Food crosses boundaries.  We all have appetites, we all have a genetic compulsion to look at what’s on someone else’s plate, and most of us are willing to try anything once.  One taste leads to another, and before you know it there is Peruvian sushi and lattes in Koreatown and boba in London.  Food can be a fence between peoples—the laws of kashrut are a perfect example of that, keeping Jews away from others’ dinner tables—but it can also be a bridge: look at the way delis and bagels have introduced people to Jewish culture.  What food can’t be is controlled.  Cuisines are a living thing: changeable, malleable, constantly in flux.  One year tomatoes are as much a part of Italian cuisine as poi, the next year—1492—to be exact, they will start to define Italian cuisine.

And so, food historians may one day look back on 2009 as a revolutionary year in American Jewish food.  Why?  A column we picked up from Mark Pearlman on JInsider provides a clue: Maneshewitz, the iconic Ashkenazic kosher food company, has been bought by Sephardic Jews.  Alain Bankier and Paul Bensabat, along with a third financial partner, have taken over a holding company that includes Manischewitz, Rokeach, Goodman’s, Cohen’s, Ratner’s brands among others.  These are the brands that have come to define kosher food in America: Ashkenazic—that is, with origins in the foods and cuisines of Eastern Europe—stodgy, bland, spiceless.  For generations their products—borscht and gefilte fish in a jar, matzos in a box, frozen blintzes and knishes—have populated the shelves of supermarket kosher sections and sat on our holiday tables.

But guess what?  These guys are Sephardic, with roots in North Africa. They can see far beyond the gefilte fish. They have no less a love for their Jewish heritage, but a much different experience of what that means, as Bensabat told Pearlman:

“Being Jewish is something very special, regardless of how religious you are. I am not Orthodox, but I am extremely proud of being Jewish and I have extremely strong feelings about being part of the community. My dad inspired me about the importance of being Jewish from the very beginning of my existence. I grew up in Casablanca in Morocco, so being a Jew in America I certainly appreciate the freedom and pride of

being Jewish without fear of consequence. Being Jewish is not just respecting the religion but also having the privilege of being part of The Chosen People, of an amazing community with a special bond and pact with God. We are unique and one-of-a kind and should always be proud to be Jewish.”

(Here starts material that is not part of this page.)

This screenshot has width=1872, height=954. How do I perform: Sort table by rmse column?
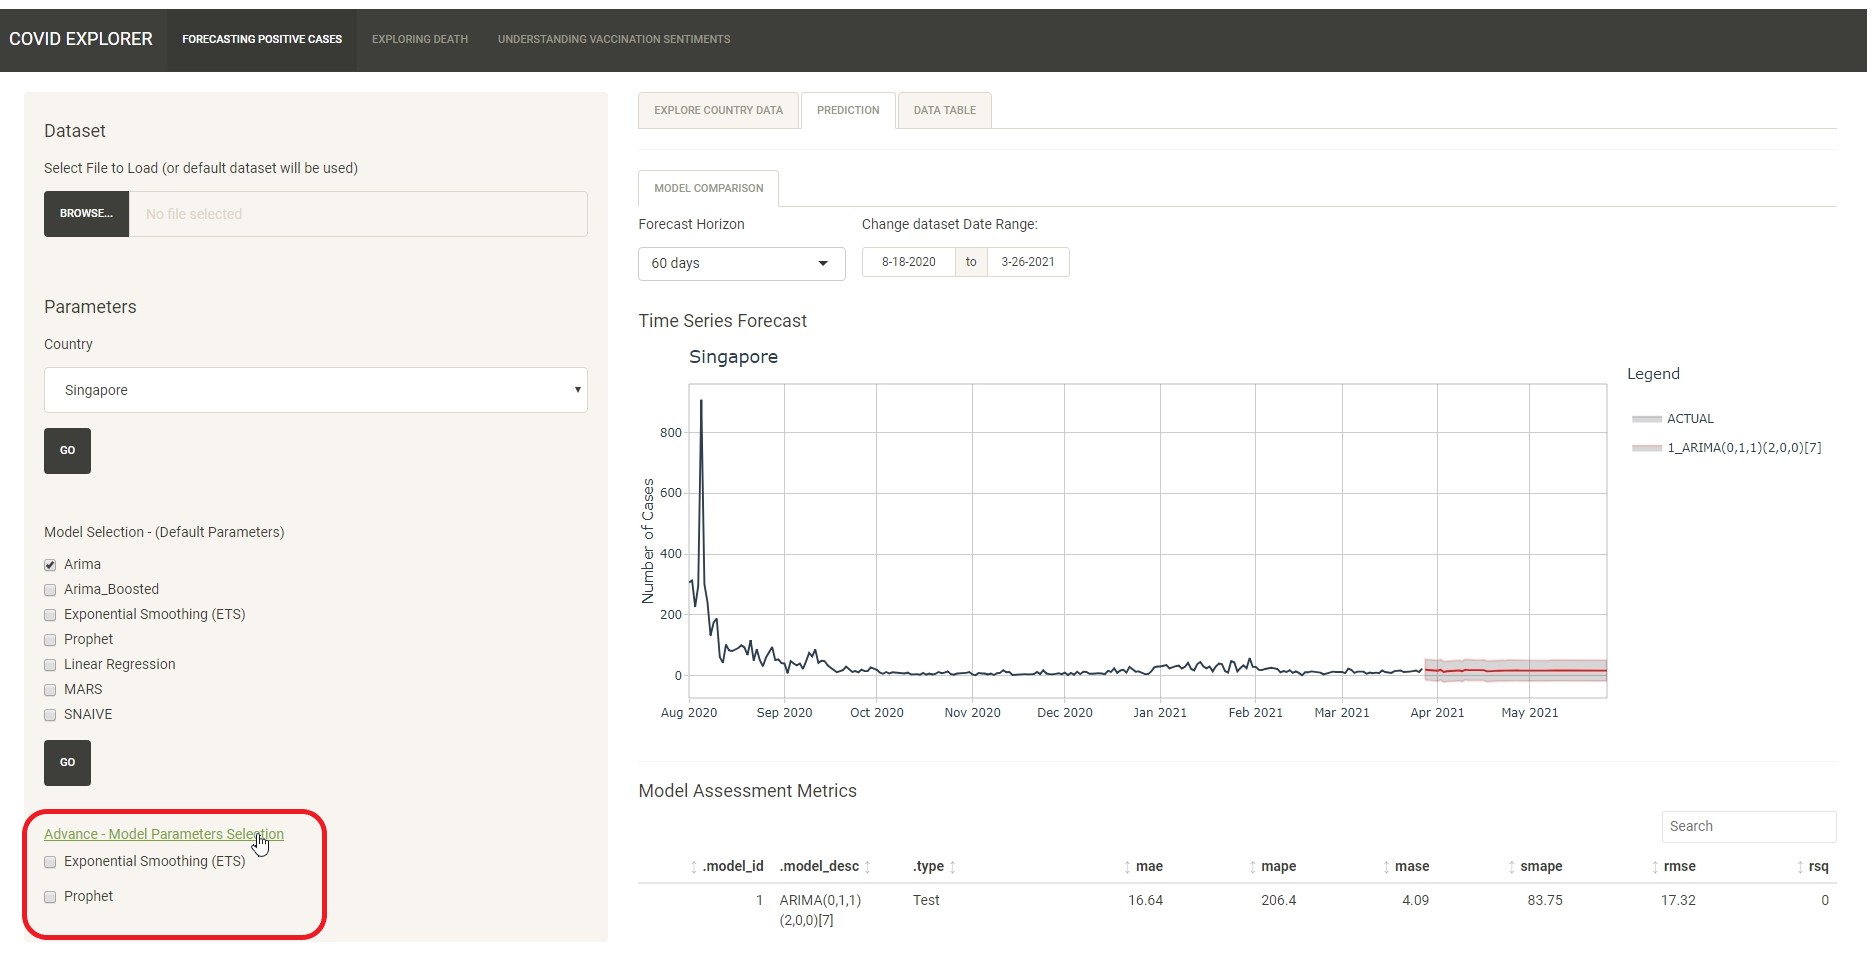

The new owners won’t change the surefire old favorites, but I assume they will expand the offerings to reflect their own beloved Sephardic Jewish foods, as well as foods that reflect Jewish tastes that have grown more international—Persian and Middle Eastern, for instance—and more demanding—for organic, humane and natural ingredients.

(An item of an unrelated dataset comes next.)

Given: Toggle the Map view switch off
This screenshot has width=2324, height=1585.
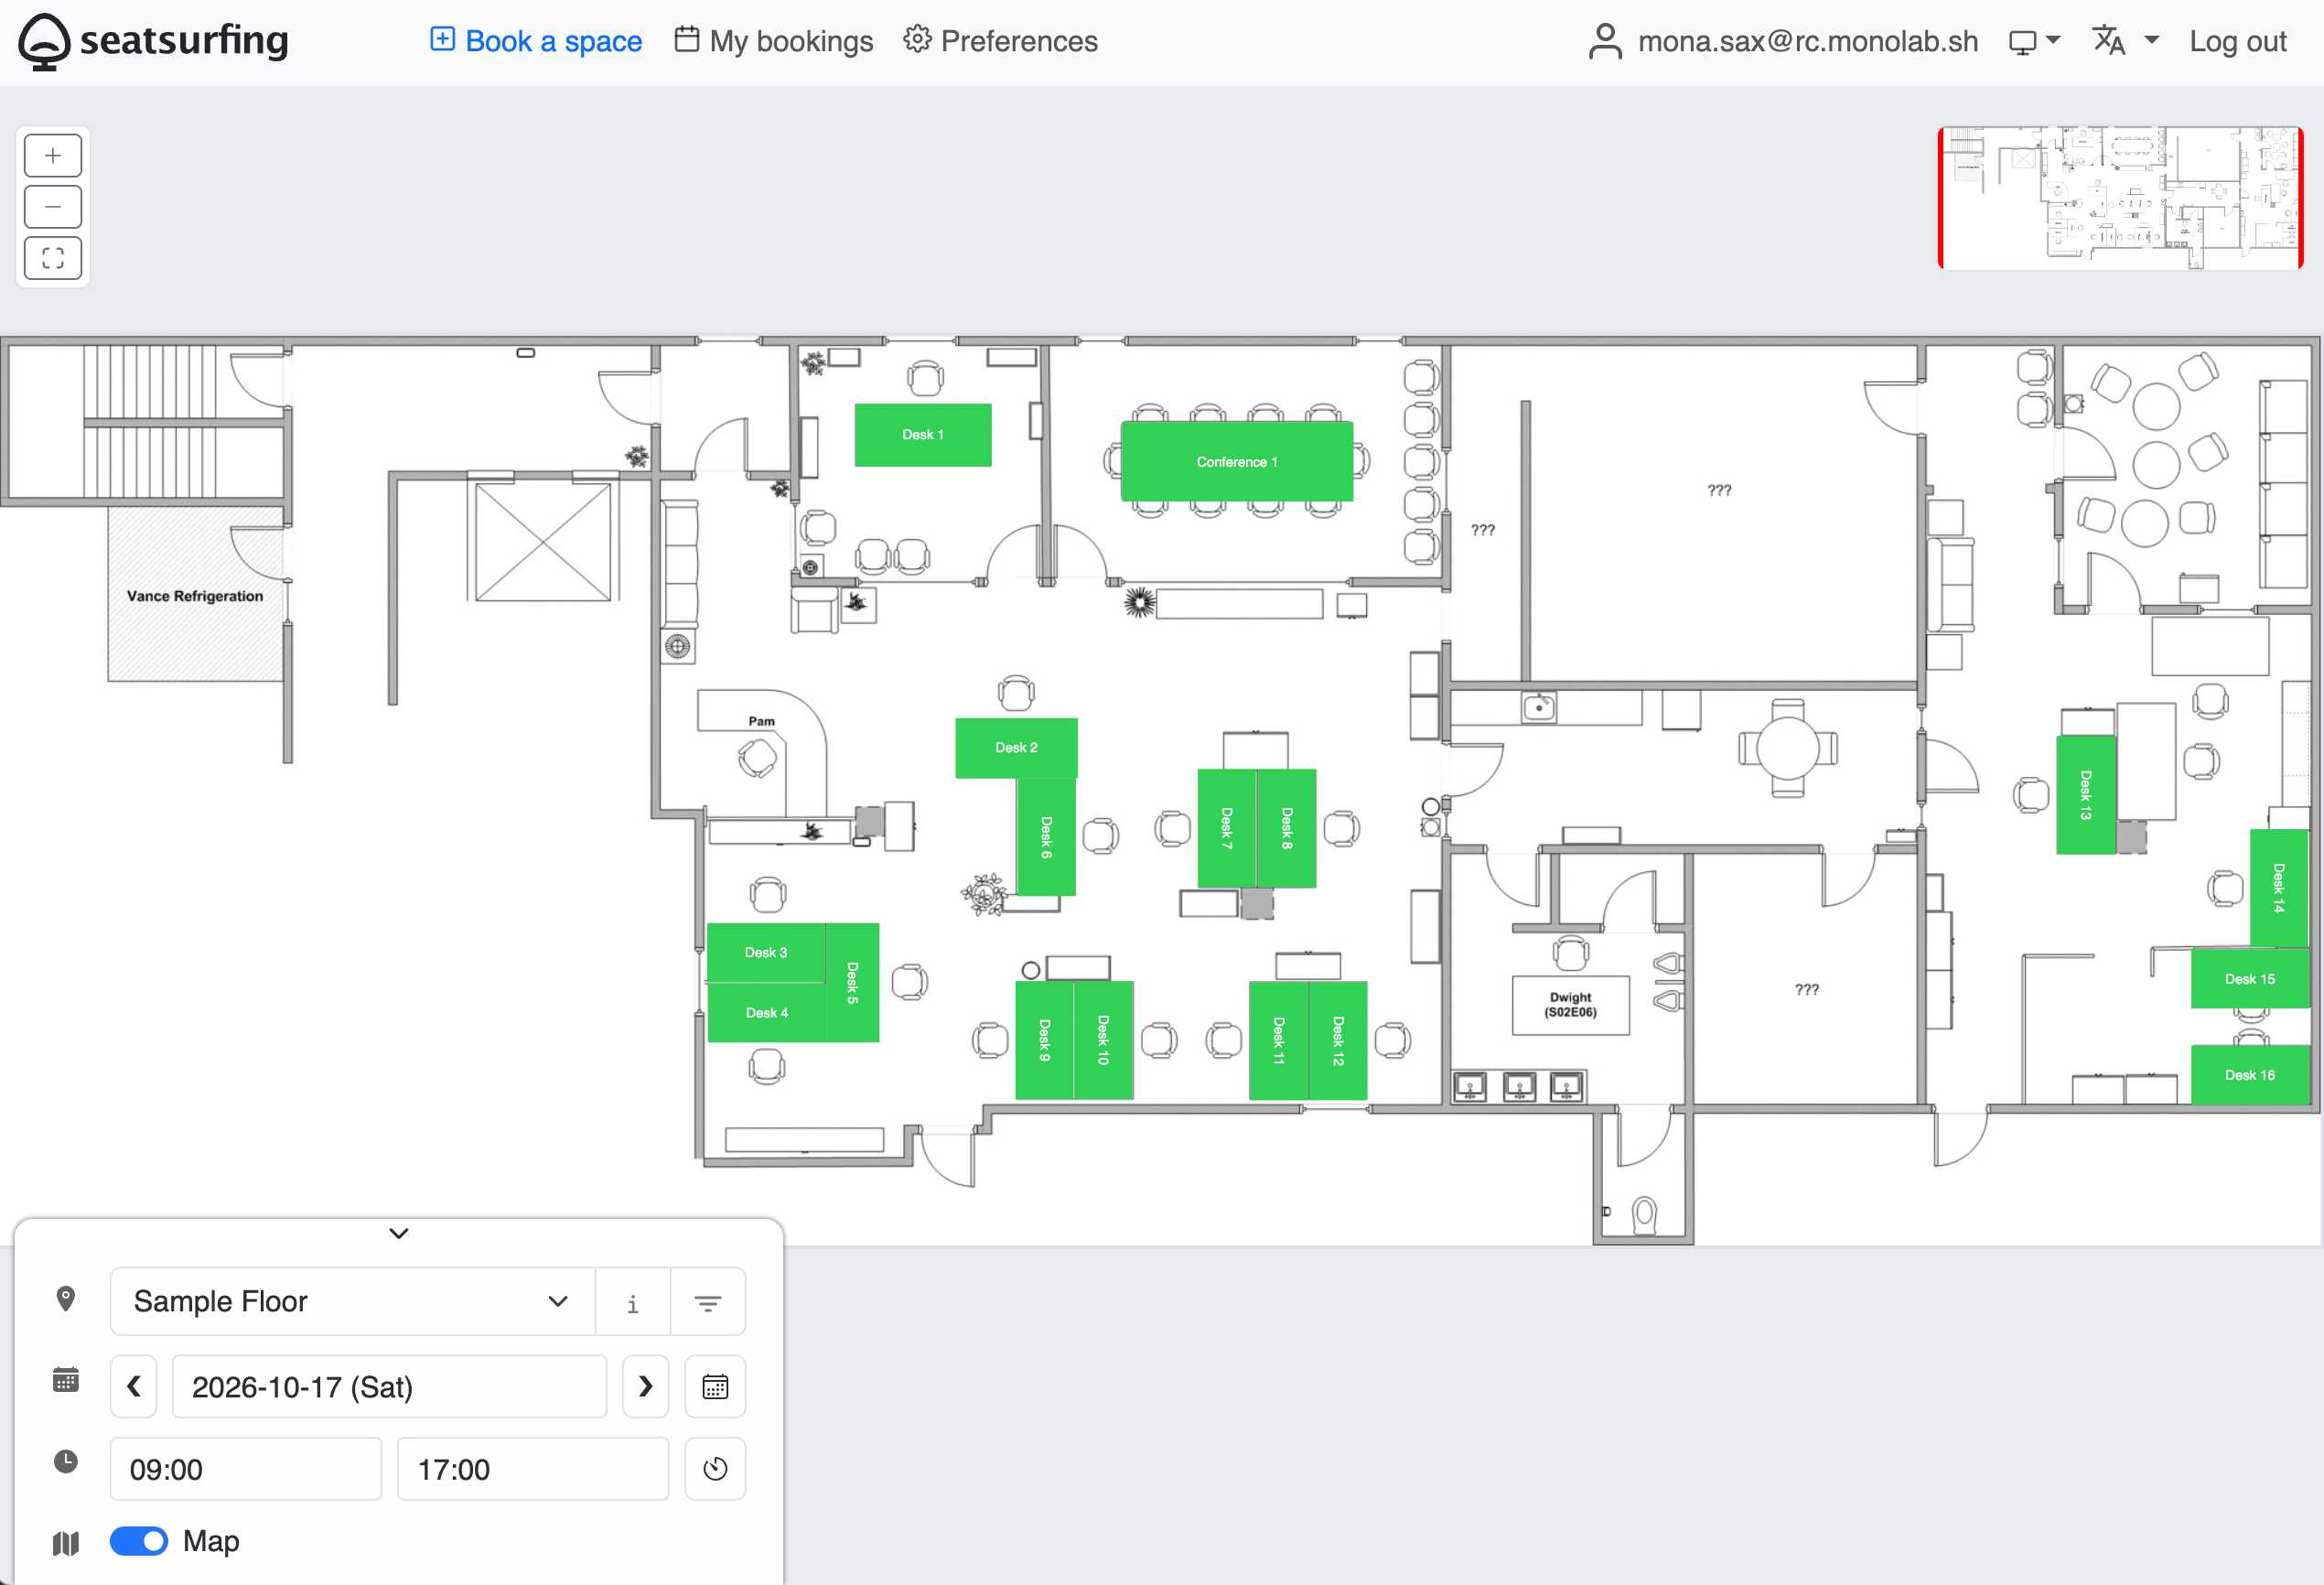Looking at the screenshot, I should (x=139, y=1541).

So think about Jewish food in America 20 years from now, after a couple of North African Jews have successfully reinvented what mass market kosher means.  Jars of Moroccan boules de poissons, made from sustainably caught fish and spiced with red pepper and tumeric, on our Passover table;  hamin—Sephardic cholent—made from organic, humanely raised beef cooking in the microwave, and matzo… well, matzo is matzo.